At the endpoint of the domain, we just care about the the interval that is defined. So since the function increases after $x = -\frac\pi2$ , it is a minimum $\qed$

Method 2: Second derivative test

\begin{align*} f^{\prime\prime}(x) &= 3\cos x(2\sin x \cos x) - 3\sin^3 x \\ &= 3 \sin x (2\cos^2 x - \sin^2 x) \end{align*}

As the second derivative is zero at $x = 0, \pi$ , they are horizontal points of inflexion and not extrema.

f^{\prime\prime}\left(-\frac\pi2\right) = 3(-1)(0 - 1) = 3 > 0

f^{\prime\prime}\left(\frac\pi2\right) = 3(1)(0 - 1) = -3 < 0

$f$ is concave up at $x = -\frac\pi2$ so it is a min; $f$ is concave down at $x = \frac\pi2$ so it is a max $\qed$

The choice between first and second derivative tests depends on which method is easier for the specific function, and whether the question specifies a method.

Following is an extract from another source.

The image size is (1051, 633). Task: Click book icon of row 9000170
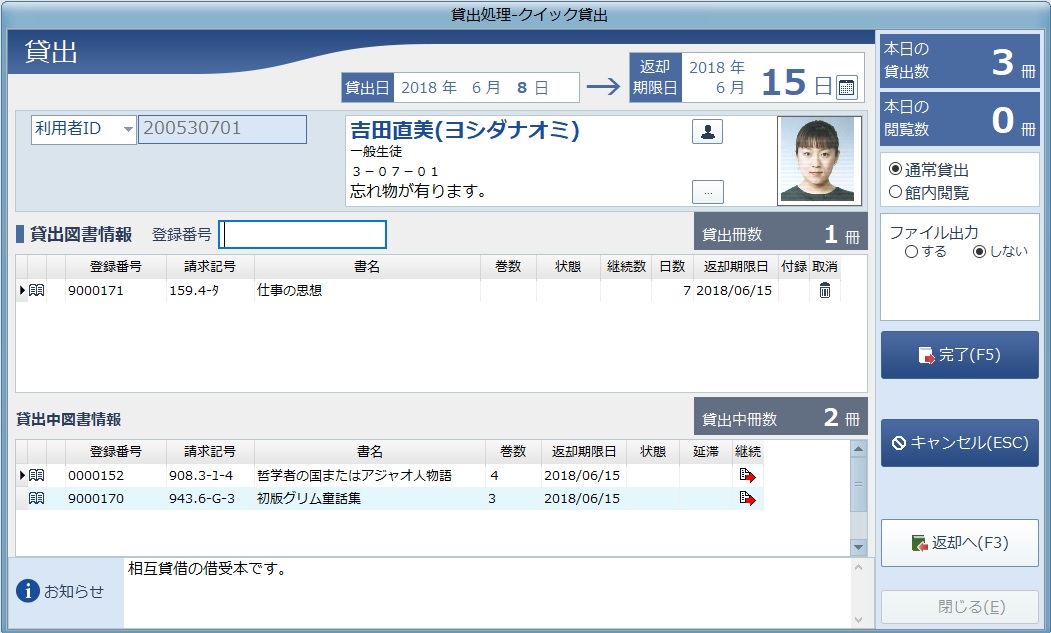point(37,498)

It is imperative that you are familiar with both methods.

Points of inflexion

A point of inflexion at $x = x_1$ requires

$f^\prime(x_1)$ is defined
$f^{\prime\prime}(x_1) = 0$
no sign change around $f^\prime(x_1)$ or sign change around $f^{\prime\prime}(x_1)$ .

Note that a POI is only a horizontal POI if the first derivative is also $0$ . A POI need not satisfy either the first or second derivative tests.

Example: Find all points of inflexion in

f(x) = \frac{\cos x + 2}{\e^x},\,\, -\pi \leq x \leq 2\pi

\begin{align*} 0 &= f^{\prime\prime}(x) \\ &= \frac{\d}{\d x}\frac{\e^x(-\sin x) - (\cos x + 2)\e^x}{\e^{2x}} \\ &= \frac{\d}{\d x} \frac{- \sin x - \cos x - 2}{\e^x} \\ &= \frac{\e^x(-\cos x + \sin x) + (\sin x + \cos x + 2)\e^x}{\e^{2x}}\\ &= \frac{2\sin x + 2}{\e^x} \\ \\ 0 &= 2(\sin x + 1) \\ -1 &= \sin x \\ x &= -\frac\pi2, \frac{3\pi}2 \end{align*}

From our knowledge of trigonometric functions and their transformations, we have

2\sin x + 2 \geq 0

Hence there is no sign change in the second derivative of either values, so $f$ does not have any points of inflexion $\qed$

Tips

Does the question care about all extrema or just ones on an open or closed interval?
Does question state that a max or min exist, or do you have to prove it’s a max or min?
Did you check the endpoints? Do you need to check them?
Does question want $x$ or $y$ or both?
Is it easier to find the second derivative or evaluate at values near the critical point?